--- Material provided Enclosed Below ---
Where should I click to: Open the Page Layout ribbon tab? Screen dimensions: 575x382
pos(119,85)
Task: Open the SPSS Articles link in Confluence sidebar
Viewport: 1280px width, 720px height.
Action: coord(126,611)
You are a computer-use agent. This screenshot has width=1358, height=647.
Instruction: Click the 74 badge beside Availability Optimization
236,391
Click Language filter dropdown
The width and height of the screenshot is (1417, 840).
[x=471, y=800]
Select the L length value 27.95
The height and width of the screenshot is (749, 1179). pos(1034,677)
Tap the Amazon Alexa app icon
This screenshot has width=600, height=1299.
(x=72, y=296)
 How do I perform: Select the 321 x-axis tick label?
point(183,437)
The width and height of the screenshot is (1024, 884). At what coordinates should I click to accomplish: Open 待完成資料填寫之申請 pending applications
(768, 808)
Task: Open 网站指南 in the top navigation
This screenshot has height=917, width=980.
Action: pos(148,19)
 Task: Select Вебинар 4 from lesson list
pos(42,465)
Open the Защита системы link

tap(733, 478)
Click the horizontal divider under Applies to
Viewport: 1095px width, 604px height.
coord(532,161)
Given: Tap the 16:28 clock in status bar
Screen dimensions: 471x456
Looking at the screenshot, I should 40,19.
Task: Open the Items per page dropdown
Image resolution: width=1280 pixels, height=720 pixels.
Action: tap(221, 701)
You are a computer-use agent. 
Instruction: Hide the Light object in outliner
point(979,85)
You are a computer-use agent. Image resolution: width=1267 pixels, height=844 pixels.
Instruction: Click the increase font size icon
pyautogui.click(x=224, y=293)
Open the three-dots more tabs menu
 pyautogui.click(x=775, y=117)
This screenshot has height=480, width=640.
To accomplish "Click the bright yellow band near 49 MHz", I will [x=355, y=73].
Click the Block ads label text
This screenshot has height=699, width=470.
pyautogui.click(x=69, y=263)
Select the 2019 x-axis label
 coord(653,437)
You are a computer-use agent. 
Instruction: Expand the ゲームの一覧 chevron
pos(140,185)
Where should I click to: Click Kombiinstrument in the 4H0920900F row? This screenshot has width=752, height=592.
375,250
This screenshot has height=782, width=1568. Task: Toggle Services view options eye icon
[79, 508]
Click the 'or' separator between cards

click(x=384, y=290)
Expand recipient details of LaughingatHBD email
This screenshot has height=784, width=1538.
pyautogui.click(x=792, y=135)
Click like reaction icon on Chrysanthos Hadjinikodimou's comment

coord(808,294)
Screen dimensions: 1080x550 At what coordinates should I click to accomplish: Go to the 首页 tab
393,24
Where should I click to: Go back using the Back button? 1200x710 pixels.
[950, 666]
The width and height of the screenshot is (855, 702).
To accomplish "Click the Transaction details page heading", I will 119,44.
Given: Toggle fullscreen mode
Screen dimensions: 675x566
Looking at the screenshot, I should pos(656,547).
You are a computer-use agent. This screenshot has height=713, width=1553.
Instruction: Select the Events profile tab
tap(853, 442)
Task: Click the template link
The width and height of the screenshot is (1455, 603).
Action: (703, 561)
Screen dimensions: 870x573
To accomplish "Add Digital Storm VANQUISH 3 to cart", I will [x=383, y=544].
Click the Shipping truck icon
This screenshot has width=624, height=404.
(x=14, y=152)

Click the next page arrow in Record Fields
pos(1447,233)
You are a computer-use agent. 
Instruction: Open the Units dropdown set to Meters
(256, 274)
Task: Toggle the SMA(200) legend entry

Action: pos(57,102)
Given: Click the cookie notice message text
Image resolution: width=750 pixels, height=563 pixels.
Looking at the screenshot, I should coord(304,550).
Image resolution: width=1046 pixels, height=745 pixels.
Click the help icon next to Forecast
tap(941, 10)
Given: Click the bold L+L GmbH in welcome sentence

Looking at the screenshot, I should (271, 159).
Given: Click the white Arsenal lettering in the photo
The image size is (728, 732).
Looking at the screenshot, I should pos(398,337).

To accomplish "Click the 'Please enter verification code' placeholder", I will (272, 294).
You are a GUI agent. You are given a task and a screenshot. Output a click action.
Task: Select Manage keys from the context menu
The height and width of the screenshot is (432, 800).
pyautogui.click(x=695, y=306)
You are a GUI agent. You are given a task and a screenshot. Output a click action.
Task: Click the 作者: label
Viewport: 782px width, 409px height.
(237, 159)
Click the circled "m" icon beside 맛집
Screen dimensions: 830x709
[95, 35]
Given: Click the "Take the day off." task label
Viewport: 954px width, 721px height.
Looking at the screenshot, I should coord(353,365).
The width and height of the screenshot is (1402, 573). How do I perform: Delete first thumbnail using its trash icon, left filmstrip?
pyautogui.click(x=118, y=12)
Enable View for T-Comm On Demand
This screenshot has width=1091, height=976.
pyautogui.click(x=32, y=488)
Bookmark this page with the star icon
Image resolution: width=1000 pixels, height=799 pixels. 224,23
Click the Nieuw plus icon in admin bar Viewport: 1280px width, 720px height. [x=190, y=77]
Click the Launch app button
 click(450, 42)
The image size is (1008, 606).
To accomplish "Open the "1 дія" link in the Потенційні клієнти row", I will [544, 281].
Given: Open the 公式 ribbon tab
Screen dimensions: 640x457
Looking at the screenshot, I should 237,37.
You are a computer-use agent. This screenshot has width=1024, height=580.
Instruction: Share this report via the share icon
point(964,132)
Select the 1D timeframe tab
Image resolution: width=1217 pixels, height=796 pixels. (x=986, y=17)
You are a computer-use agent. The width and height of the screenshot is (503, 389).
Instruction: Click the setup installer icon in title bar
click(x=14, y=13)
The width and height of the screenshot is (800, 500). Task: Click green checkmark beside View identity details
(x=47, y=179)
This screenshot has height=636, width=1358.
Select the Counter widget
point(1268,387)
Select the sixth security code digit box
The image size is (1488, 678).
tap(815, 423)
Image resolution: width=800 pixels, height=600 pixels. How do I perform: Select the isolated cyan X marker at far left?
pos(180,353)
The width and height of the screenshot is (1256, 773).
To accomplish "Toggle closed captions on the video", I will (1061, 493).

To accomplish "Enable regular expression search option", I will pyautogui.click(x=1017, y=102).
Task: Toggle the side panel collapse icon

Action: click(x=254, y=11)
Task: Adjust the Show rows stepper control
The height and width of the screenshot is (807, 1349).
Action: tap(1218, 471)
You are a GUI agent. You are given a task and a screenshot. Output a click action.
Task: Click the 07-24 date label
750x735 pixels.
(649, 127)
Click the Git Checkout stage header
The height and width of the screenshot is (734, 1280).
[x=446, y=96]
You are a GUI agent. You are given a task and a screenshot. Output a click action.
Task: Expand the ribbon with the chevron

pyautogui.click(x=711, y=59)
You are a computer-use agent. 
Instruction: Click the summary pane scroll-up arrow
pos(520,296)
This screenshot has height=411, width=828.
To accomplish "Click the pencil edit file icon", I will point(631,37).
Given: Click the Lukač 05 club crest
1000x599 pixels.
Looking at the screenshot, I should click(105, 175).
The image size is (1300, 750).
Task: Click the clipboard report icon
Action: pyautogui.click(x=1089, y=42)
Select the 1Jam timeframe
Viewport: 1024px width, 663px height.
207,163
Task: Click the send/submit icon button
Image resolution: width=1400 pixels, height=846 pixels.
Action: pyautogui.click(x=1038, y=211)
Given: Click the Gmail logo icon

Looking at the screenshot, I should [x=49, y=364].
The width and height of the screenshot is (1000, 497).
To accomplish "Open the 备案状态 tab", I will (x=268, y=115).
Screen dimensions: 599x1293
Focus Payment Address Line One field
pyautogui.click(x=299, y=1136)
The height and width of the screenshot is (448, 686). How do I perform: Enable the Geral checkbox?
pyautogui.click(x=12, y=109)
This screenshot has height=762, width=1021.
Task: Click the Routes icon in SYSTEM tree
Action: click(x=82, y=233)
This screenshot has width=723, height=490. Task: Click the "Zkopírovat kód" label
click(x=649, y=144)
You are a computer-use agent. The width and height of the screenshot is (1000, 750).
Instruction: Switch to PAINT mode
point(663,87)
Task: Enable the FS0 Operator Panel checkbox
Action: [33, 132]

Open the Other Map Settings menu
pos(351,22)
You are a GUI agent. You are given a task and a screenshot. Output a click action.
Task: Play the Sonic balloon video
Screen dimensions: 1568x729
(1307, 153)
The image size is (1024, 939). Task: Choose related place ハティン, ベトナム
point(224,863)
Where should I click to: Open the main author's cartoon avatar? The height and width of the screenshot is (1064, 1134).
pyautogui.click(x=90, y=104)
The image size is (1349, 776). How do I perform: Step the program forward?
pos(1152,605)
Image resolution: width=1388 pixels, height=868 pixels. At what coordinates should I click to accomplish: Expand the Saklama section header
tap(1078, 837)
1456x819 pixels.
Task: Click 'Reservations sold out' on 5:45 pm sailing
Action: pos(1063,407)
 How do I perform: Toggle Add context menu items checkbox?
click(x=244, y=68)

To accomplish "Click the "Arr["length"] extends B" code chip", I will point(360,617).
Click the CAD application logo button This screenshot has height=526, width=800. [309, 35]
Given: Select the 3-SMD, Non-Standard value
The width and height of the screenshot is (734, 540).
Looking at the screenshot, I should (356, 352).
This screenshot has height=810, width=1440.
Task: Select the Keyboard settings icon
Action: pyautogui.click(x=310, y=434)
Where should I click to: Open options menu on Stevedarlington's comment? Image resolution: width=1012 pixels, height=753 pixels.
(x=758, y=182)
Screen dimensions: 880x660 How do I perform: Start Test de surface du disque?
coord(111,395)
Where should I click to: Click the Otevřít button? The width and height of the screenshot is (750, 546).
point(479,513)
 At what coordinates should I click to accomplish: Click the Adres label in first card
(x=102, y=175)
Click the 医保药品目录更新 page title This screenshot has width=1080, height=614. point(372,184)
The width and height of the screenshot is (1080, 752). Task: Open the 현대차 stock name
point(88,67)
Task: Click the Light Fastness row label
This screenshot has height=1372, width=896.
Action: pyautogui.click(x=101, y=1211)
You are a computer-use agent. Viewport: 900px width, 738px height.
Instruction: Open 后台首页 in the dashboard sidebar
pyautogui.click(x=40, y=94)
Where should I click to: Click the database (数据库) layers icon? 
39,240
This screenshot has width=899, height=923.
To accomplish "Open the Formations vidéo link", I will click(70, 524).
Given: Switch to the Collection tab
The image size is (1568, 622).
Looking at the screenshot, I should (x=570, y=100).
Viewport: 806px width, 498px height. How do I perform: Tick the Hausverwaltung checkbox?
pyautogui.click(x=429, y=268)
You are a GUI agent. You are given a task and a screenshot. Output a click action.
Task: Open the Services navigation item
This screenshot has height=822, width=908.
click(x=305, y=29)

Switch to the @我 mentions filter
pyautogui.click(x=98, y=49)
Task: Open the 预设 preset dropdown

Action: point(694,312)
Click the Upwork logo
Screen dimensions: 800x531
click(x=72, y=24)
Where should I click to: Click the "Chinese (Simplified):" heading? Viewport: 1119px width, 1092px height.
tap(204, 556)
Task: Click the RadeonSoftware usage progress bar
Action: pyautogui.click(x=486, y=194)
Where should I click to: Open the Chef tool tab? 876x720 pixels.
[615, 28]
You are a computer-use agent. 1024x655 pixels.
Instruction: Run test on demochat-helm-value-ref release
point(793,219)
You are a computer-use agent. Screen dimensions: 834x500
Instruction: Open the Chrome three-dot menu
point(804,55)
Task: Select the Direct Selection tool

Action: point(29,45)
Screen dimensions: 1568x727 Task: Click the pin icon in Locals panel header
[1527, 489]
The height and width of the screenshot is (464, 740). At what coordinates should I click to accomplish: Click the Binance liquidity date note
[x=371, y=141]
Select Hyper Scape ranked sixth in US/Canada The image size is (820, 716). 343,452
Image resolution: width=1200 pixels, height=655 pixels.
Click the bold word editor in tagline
--- End of Enclosed Material provided ---
#### Aim of the task
Of the lines above, extract only those from the line with "The height and width of the screenshot is (807, 1349)." to the line with "Task: Play the Sonic balloon video", both included, exactly as written.

#### Answer to this problem
The height and width of the screenshot is (807, 1349).
Action: tap(1218, 471)
You are a GUI agent. You are given a task and a screenshot. Output a click action.
Task: Click the 07-24 date label
750x735 pixels.
(649, 127)
Click the Git Checkout stage header
The height and width of the screenshot is (734, 1280).
[x=446, y=96]
You are a GUI agent. You are given a task and a screenshot. Output a click action.
Task: Expand the ribbon with the chevron

pyautogui.click(x=711, y=59)
You are a computer-use agent. 
Instruction: Click the summary pane scroll-up arrow
pos(520,296)
This screenshot has height=411, width=828.
To accomplish "Click the pencil edit file icon", I will point(631,37).
Given: Click the Lukač 05 club crest
1000x599 pixels.
Looking at the screenshot, I should click(105, 175).
The image size is (1300, 750).
Task: Click the clipboard report icon
Action: pyautogui.click(x=1089, y=42)
Select the 1Jam timeframe
Viewport: 1024px width, 663px height.
207,163
Task: Click the send/submit icon button
Image resolution: width=1400 pixels, height=846 pixels.
Action: pyautogui.click(x=1038, y=211)
Given: Click the Gmail logo icon

Looking at the screenshot, I should [x=49, y=364].
The width and height of the screenshot is (1000, 497).
To accomplish "Open the 备案状态 tab", I will (x=268, y=115).
Screen dimensions: 599x1293
Focus Payment Address Line One field
pyautogui.click(x=299, y=1136)
The height and width of the screenshot is (448, 686). How do I perform: Enable the Geral checkbox?
pyautogui.click(x=12, y=109)
This screenshot has height=762, width=1021.
Task: Click the Routes icon in SYSTEM tree
Action: click(x=82, y=233)
This screenshot has width=723, height=490. Task: Click the "Zkopírovat kód" label
click(x=649, y=144)
You are a computer-use agent. The width and height of the screenshot is (1000, 750).
Instruction: Switch to PAINT mode
point(663,87)
Task: Enable the FS0 Operator Panel checkbox
Action: [33, 132]

Open the Other Map Settings menu
pos(351,22)
You are a GUI agent. You are given a task and a screenshot. Output a click action.
Task: Play the Sonic balloon video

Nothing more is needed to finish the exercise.